I mounted an older-model Raspberry Pi and a computer monitor in a high-traffic area on the ground floor. Running Chromium in kiosk mode, I can easily check the dashboard without consulting my desktop PC. My son was home on the weekend and saw the setup for the first time. I got a text from him a day later, part of which said:
Also, Shelby [his girlfriend] and I have decided that your Raspberry Pi display should show your outstanding phone notifications.
Now, I’m notorious for dumping my cellphone when I get home and not looking at the phone until days later. Texting me isn’t your best option if you want a real-time response. Shelby once texted me on a Friday, and I didn’t see her message until the following Wednesday. My response to my son: “LOL.”

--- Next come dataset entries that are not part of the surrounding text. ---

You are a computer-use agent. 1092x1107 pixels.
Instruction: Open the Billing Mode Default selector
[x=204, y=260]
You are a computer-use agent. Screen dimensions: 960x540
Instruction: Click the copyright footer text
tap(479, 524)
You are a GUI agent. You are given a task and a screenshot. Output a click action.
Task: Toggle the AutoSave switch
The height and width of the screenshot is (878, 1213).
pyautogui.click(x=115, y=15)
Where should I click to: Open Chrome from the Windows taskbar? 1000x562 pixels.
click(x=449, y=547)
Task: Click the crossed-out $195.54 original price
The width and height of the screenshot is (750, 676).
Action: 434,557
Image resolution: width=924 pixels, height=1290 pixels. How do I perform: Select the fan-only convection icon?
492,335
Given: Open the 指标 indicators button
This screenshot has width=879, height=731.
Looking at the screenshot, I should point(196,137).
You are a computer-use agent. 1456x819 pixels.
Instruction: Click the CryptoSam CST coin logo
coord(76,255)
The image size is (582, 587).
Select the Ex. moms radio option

But as I thought about it that evening, I wondered: Is there an integration available between a smartphone messaging application and Home Assistant? A quick Google search revealed that, indeed, there is! The next morning, I went to work with Gemini (Google’s AI assistant). To forego a boring foul, I’ll skip details of how I set it up. I’ll just stick to the workflow.
A new text arrives for me on my phone. A sensor on the phone triggers Home Assistant to pop up a conditional card on the dashboard.
I see the card and head over to where I dumped my phone (after all, I look at the dashboard constantly during the day!). As soon as I unlock my phone, a sensor tells Home Assistant to remove the conditional card from the dashboard. Voila!
Now, I do have to run the Home Assistant companion application on my smartphone. And I have to be connected to our local area network. I don’t usually connect to the network as part of my usual workflow when I’m home: I try to minimize battery use. Time will tell whether I keep the companion application running and WiFi turned on. But as a “I wonder if” automation, I was delighted when I first saw it work.
That’s enough blogging: time to bring another sensor online.